Here is a visual timeline of the data lifecycle, where a row written at time t moves through four phases before its files are physically removed by VACUUM:

Diagram of the auto time-to-live data lifecycle, showing expiration period, buffer time, data retention period, and permanent deletion phases along a day timeline.

Calculate configuration values for a target expiration period

important

Auto time-to-live deletes data asynchronously. See Data lifecycle.

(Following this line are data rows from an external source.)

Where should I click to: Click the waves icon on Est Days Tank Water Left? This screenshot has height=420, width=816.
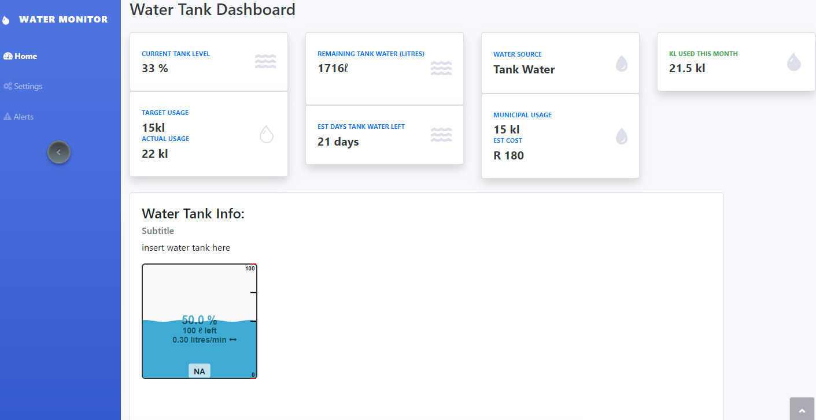441,134
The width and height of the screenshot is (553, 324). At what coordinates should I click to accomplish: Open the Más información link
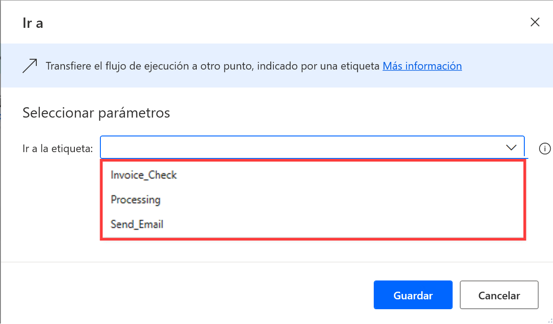coord(422,66)
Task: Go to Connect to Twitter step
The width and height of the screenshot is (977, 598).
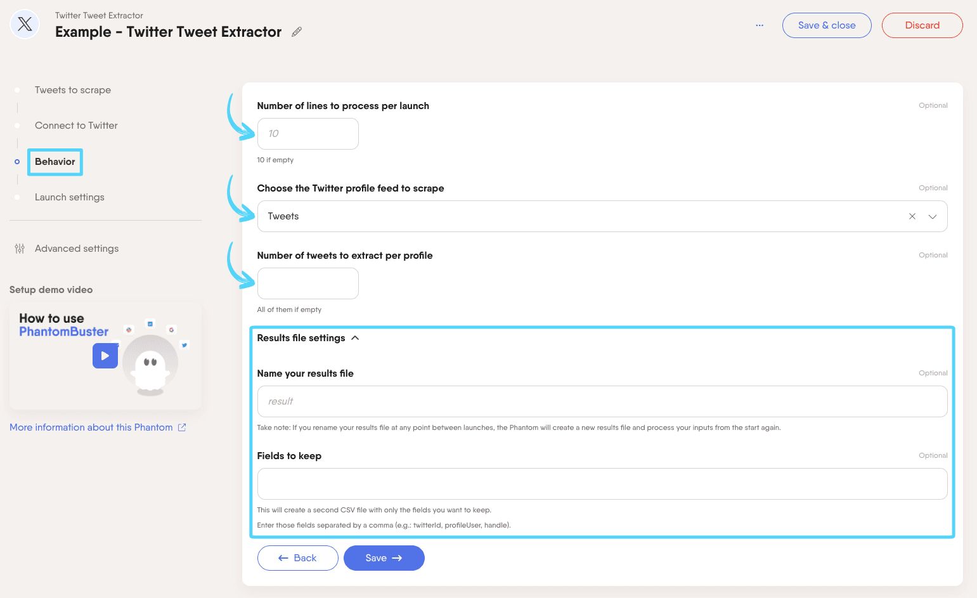Action: tap(76, 126)
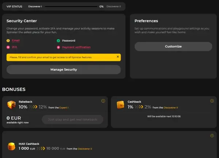
Task: Click the yellow warning icon beside Email
Action: click(x=8, y=40)
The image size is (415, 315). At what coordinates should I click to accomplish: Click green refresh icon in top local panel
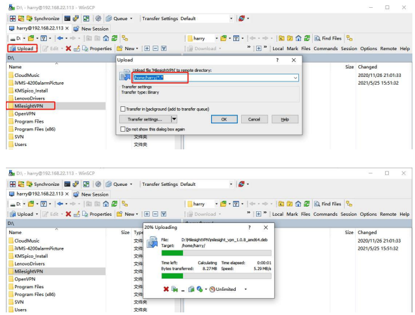click(x=115, y=38)
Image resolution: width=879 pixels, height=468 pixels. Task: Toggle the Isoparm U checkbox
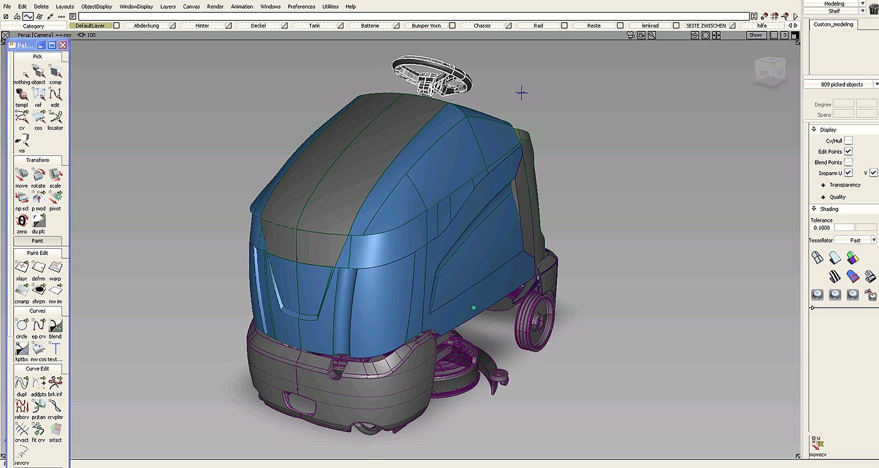(x=848, y=173)
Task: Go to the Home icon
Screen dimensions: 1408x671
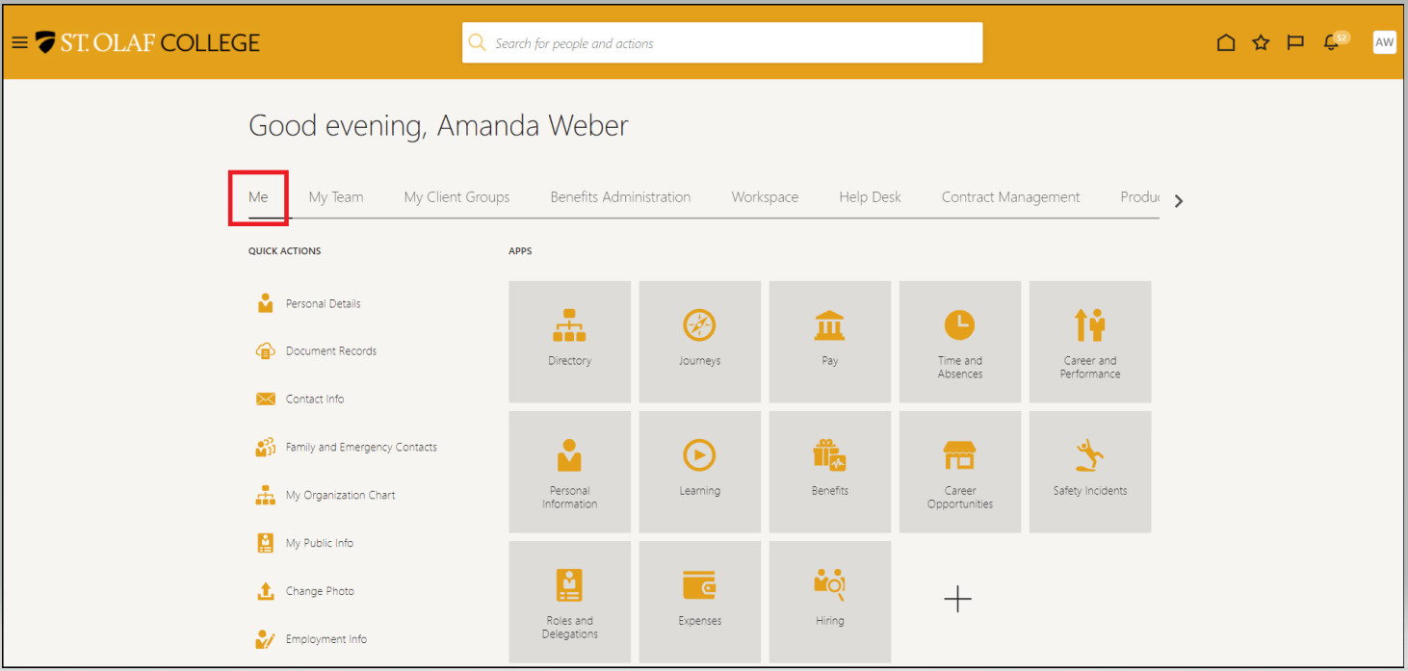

To set up predictive optimization to remove rows from storage within a target number of days, subtract the maximum buffer time (6 days) and the deleted file retention duration from your target:

Text
target_expiration_days = target_days - 6 - deletedFileRetentionDuration

For example, to remove rows within 30 days with the default 7-day retention period, set expiration_days to 17 DAYS:

Text
target_expiration_days = 30 - 6 - 7 = 17 days

To remove rows within 90 days with a 30-day retention period, set expiration_days to 54 DAYS:

Text
target_expiration_days = 90 - 6 - 30 = 54 days

Monitor auto time-to-live

With system tables you can verify auto time-to-live events, monitor costs, and set alerts for failures.

System tables

Verify auto time-to-live events with the predictive optimization system table. Predictive optimization runs DELETE to remove expired rows, VACUUM to delete them from storage, and optionally PURGE for tables with deletion vectors enabled to create new files without deleted rows.

Run the following query to review auto time-to-live operations across all tables in the past 7 days:

SQL
WITH tables_with_deletes AS (
SELECT DISTINCT catalog_name, schema_name, table_name
FROM system.storage.predictive_optimization_operations_history
WHERE
operation_type = 'DELETE'
AND timestampdiff(day, start_time, now()) < 7
)
SELECT hist.*
FROM system.storage.predictive_optimization_operations_history AS hist
INNER JOIN tables_with_deletes AS t
ON hist.catalog_name = t.catalog_name
AND hist.schema_name = t.schema_name
AND hist.table_name = t.table_name
WHERE
hist.operation_type IN ('DELETE', 'PURGE', 'VACUUM')
AND timestampdiff(day, hist.start_time, now()) < 7
ORDER BY hist.start_time DESC;

Set an alert for auto time-to-live failures

To receive notifications when auto time-to-live operations fail, create a Databricks SQL alert with a query that checks for failed operations in the predictive optimization system table. See Databricks SQL alert for instructions on how to create alerts, and system tables documentation for query examples.

Estimate auto time-to-live costs

Use the following query to see how many DBUs auto time-to-live operations consumed in the past 30 days:

SQL
WITH tables_with_deletes AS (
SELECT DISTINCT table_name
FROM system.storage.predictive_optimization_operations_history
WHERE
operation_type = 'DELETE'
AND timestampdiff(day, start_time, now()) < 30
)
SELECT SUM(usage_quantity) AS total_estimated_dbu
FROM system.storage.predictive_optimization_operations_history AS hist
INNER JOIN tables_with_deletes AS t
ON hist.table_name = t.table_name
WHERE
hist.operation_type IN ('DELETE', 'PURGE', 'VACUUM')
AND hist.usage_unit = 'ESTIMATED_DBU'
AND timestampdiff(day, hist.start_time, now()) < 30;

Review operations on a specific table

Use DESCRIBE HISTORY to see recent operations run on a specific table:

SQL
DESCRIBE HISTORY table_name;

Limitations

The following limitations apply to automatic time-to-live:

important

Exact deletion timing is not guaranteed and may vary based on system load. For information on how to verify that data has been deleted, see System tables.

  • Auto time-to-live is not supported on materialized views.
  • ALTER TABLE and ALTER STREAMING TABLE syntax are not supported for modifying auto time-to-live on streaming tables. To add or change an auto time-to-live policy on an existing streaming table, update the auto_ttl parameter in the pipeline code and republish the pipeline.
  • Column renaming is not supported for time columns that are defined in an auto time-to-live policy. If column mapping is turned on, this limitation still applies. See Rename and drop columns with Delta Lake column mapping.
  • In rare cases, auto time-to-live operations may cause transaction conflicts. To reduce the risk of transaction conflicts, use liquid clustering, which reduces conflicts with row-level concurrency. See Use liquid clustering for tables.